US election 2016: Trump faces new sex assault allegations
- Published
Two more women have come forward to accuse Donald Trump of sexual assault, in the latest such allegations against the embattled Republican nominee.
Former Apprentice contestant Summer Zervos said the businessman forced himself on her at a Los Angeles hotel and began "thrusting his genitals".
Kristin Anderson told the Washington Post he reached up her skirt and groped her in a New York club in the 1990s.
The Republican nominee branded the allegations as "lies and smears".
Ms Anderson, now 46, said the property mogul touched her through her underwear at a Manhattan nightspot when she was a waitress trying to make it as a model.
She said she was "very grossed out and weirded out".
Ms Anderson said she turned round to find a man sitting on a red velvet couch whom she recognised instantly as the celebrity property mogul.
"He was so distinctive looking," she told the Washington Post, "with the hair and the eyebrows. I mean, nobody else has those eyebrows."
She added: "It wasn't a sexual come-on. I don't know why he did it. It was like just to prove that he could do it, and nothing would happen.
"There was zero conversation. We didn't even really look at each other. It was very random, very nonchalant on his part."
The newspaper said it had approached Ms Anderson after learning of her story through a third party, and she had spent several days deciding whether to go public.
Mr Trump's spokeswoman, Hope Hicks, said in a statement emailed to the Washington Post: "Mr Trump strongly denies this phony allegation by someone looking to get some free publicity.

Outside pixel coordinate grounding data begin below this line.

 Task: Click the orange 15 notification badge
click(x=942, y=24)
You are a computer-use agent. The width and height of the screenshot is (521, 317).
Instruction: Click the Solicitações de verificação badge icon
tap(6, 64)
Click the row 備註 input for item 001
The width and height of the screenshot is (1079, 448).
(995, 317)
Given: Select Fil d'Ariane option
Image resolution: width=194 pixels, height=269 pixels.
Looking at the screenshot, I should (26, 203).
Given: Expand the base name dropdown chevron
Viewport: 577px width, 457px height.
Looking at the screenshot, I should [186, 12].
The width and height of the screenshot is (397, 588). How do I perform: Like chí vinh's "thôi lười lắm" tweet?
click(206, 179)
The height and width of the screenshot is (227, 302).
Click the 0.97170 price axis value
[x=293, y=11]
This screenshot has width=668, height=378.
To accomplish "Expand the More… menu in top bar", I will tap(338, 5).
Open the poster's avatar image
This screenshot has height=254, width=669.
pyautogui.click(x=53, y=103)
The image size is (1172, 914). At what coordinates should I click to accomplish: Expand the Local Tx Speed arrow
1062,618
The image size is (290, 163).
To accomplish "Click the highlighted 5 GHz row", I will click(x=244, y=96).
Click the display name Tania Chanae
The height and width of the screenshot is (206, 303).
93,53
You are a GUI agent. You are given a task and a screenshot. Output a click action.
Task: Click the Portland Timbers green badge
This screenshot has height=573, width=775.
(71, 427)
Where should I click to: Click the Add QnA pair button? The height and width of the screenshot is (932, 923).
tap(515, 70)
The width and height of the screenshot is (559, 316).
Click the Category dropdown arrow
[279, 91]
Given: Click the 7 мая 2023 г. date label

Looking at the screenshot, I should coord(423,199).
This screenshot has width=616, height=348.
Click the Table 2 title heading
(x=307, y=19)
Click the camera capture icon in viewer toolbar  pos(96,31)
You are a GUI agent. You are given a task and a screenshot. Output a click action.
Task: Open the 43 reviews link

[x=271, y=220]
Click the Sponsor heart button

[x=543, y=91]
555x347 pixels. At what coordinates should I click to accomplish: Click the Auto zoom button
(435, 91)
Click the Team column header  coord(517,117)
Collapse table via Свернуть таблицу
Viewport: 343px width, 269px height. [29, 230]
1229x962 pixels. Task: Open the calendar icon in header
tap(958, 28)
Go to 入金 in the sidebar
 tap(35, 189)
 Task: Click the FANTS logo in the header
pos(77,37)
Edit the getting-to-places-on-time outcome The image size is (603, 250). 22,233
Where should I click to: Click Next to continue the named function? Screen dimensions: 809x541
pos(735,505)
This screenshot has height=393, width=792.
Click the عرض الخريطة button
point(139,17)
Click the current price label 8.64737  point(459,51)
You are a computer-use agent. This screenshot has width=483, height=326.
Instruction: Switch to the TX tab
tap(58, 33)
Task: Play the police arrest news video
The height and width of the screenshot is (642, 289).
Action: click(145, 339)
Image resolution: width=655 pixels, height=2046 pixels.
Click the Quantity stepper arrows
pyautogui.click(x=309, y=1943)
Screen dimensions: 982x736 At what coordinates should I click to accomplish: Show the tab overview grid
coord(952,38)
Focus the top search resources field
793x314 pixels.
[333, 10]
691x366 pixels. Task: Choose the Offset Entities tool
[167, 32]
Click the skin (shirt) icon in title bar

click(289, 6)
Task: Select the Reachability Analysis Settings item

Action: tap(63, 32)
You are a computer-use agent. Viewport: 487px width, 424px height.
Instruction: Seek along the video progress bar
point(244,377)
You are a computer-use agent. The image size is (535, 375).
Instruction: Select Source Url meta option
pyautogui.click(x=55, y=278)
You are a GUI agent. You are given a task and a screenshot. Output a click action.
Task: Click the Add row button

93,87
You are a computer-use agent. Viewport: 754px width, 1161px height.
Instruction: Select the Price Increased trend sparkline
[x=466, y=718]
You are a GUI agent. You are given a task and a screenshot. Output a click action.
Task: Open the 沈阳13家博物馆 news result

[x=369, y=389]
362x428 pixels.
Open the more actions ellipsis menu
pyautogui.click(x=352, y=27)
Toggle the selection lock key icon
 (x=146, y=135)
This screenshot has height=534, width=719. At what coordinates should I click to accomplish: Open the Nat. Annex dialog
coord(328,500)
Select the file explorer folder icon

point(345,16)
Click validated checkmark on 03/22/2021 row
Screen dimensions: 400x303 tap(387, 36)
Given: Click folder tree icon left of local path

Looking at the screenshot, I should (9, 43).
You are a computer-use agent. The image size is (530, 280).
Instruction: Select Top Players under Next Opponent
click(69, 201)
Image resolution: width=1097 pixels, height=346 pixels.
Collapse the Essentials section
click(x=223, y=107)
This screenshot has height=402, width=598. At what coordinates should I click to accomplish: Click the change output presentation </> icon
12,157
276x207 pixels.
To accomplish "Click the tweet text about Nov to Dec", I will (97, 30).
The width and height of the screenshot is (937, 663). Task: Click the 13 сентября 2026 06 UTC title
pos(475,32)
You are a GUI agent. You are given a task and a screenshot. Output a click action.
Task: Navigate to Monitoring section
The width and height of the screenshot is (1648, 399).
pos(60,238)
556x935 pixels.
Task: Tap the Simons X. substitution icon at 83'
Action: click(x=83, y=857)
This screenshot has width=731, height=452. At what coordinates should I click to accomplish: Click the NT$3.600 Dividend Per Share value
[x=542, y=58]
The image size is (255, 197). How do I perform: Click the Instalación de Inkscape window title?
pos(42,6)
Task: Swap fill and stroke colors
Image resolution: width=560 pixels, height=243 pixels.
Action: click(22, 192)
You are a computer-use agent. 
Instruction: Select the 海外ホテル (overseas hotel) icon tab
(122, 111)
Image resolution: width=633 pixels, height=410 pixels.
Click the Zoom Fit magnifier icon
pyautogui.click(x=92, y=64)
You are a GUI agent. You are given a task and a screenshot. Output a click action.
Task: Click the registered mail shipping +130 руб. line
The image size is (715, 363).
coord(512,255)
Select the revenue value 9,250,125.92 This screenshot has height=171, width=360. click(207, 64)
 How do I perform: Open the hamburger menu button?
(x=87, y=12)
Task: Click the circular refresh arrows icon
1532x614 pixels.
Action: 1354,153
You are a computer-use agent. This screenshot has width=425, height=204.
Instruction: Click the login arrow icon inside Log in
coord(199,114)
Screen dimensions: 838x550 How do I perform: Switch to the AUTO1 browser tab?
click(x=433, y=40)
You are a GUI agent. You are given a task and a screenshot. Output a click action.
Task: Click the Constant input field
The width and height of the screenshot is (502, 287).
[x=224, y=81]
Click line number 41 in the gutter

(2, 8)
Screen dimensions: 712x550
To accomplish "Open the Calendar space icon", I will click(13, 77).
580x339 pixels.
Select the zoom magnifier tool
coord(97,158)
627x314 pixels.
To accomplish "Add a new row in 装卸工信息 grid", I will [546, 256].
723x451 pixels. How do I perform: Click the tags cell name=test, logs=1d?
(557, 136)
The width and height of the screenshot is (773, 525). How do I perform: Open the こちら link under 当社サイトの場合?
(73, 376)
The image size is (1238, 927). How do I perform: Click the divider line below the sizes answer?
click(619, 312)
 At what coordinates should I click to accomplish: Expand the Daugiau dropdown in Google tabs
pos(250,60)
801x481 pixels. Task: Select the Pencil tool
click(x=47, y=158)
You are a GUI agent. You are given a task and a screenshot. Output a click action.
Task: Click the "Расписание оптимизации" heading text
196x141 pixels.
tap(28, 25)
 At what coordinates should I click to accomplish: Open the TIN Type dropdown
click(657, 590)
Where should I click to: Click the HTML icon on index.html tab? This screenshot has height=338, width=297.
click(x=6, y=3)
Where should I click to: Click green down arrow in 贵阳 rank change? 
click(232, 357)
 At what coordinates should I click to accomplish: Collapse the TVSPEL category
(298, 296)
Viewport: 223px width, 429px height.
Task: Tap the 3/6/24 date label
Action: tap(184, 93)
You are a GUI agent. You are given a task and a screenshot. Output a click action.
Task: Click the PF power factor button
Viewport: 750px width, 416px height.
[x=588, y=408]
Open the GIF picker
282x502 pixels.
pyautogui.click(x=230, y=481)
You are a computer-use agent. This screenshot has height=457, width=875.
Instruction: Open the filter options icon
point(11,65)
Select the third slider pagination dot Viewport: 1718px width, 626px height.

It is totally ridiculous."
Meanwhile, Summer Zervos, a former contestant on season five of The Apprentice in 2006, said she was sexually assaulted by Mr Trump after she was invited by him to discuss job opportunities.
Ms Zervos, 41, told an emotional news conference in Los Angeles that she met him in 2007 in a bungalow at the Beverly Hills Hotel, where the businessman greeted her by kissing her on the mouth.
She said he asked her to sit next to him on a sofa where he "grabbed my shoulder and began kissing me again very aggressively and placed his hand on my breast".
Ms Zervos fought back tears as she said Mr Trump attempted to lead her into the bedroom and "began thrusting his genitals", even as she fended off his advances.
She said Mr Trump then began talking to her as if she were a candidate for a job interview.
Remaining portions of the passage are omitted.